We kick off the year by taking a close look at something that everyone should really know about when buying (most) insurance policies.
This knowledge could be the difference between a successful claim – or a disappointing rejection.
What is a Waiting Period?
A waiting period is the minimum period that an insured must wait before some (or all) of their policy benefits come into effect.

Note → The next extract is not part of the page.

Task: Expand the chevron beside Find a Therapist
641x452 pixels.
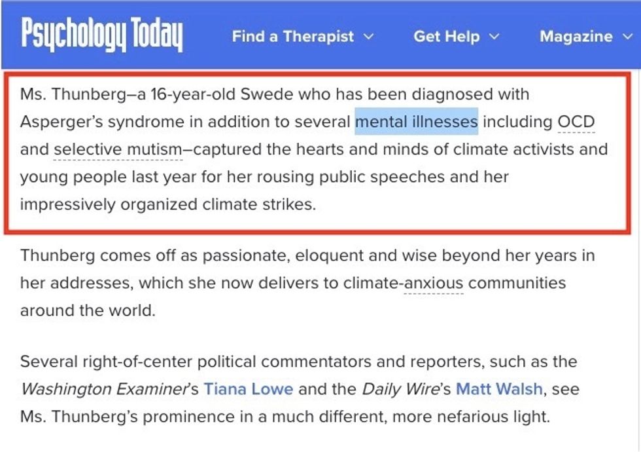Action: [368, 37]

Should there be a claim made before the waiting period is up, the insurers may reject the claim outright.
If this is the first time you have heard of this term, fret not – most people aren’t aware as well. Hence the existence of this article.
Why do they exist?
Believe it or not, it exists to protect your interests.
Ok, probably more so of the insurers’ interests, but you get protected as well. Here’s why.
Waiting periods exist to deter people from buying insurance knowing that they are going to claim in a short amount of time. This process is formally known as adverse selection, and if left unchecked, would drive up premium costs for everyone involved.
When are they usually present?
Typically, they exist for policies that provide health-related claim benefits – like integrated shield plans, critical illness coverage (early or late stage).
This is because things like illnesses can be detected (but not declared at the point of buying insurance).
An example being our protagonist Tom, who visits a doctor overseas who diagnoses him with cancer. He then comes back to Singapore, takes out a hefty term policy covering critical illness without declaring it to the insurer.
Without the existence of the waiting period clause, Tom can then make a claim on the same day that the policy is issued.
Most health insurance policies impose a waiting period of between 30 days and 90 days from the approval of cover. Read more from MoneySense here
What are some examples of Waiting Period clauses?
We extract two examples of Waiting Period clauses here
From a Term Plan offering Critical Illness Cover
From an Integrated Shield Plan
How might they affect me?
This means that to get the full benefit from all policies, the waiting period must be fulfilled prior to making any claims (if you want them to have the highest chance of success)
For new policies, this means waiting it out (hurr hurr) till the relevant waiting periods are over.
For replacement of existing policies (buying new polices to replace older ones), this means that the replacement policies only provide their full benefit after the waiting period are over.
In other words…
What are the best practices to adopt?
This is crux of the whole article, so pay close attention here.
For new policies that you might be considering, buy them ASAP. This is because you never know when or what disaster may strike (check out this unexpected brain bleed while travelling), so the earlier you get covered, the sooner you fulfil the waiting periods, if any.
For replacement of existing policies, check for the waiting period of the replacement policies first, and we recommend buy the replacement policy AND keeping the old policy until the waiting period of the replacement is over.
And finally, just because we want you, our gentle reader, to be morally upright always, we are going to include an unscrupulous practice that should be avoided at all cost.
Only make claims on your policy after its waiting period is over. This is similar advice to the grape brick manufacturers who gave specific instructions to their customers on how NOT to make wine during the prohibition in the 1930s.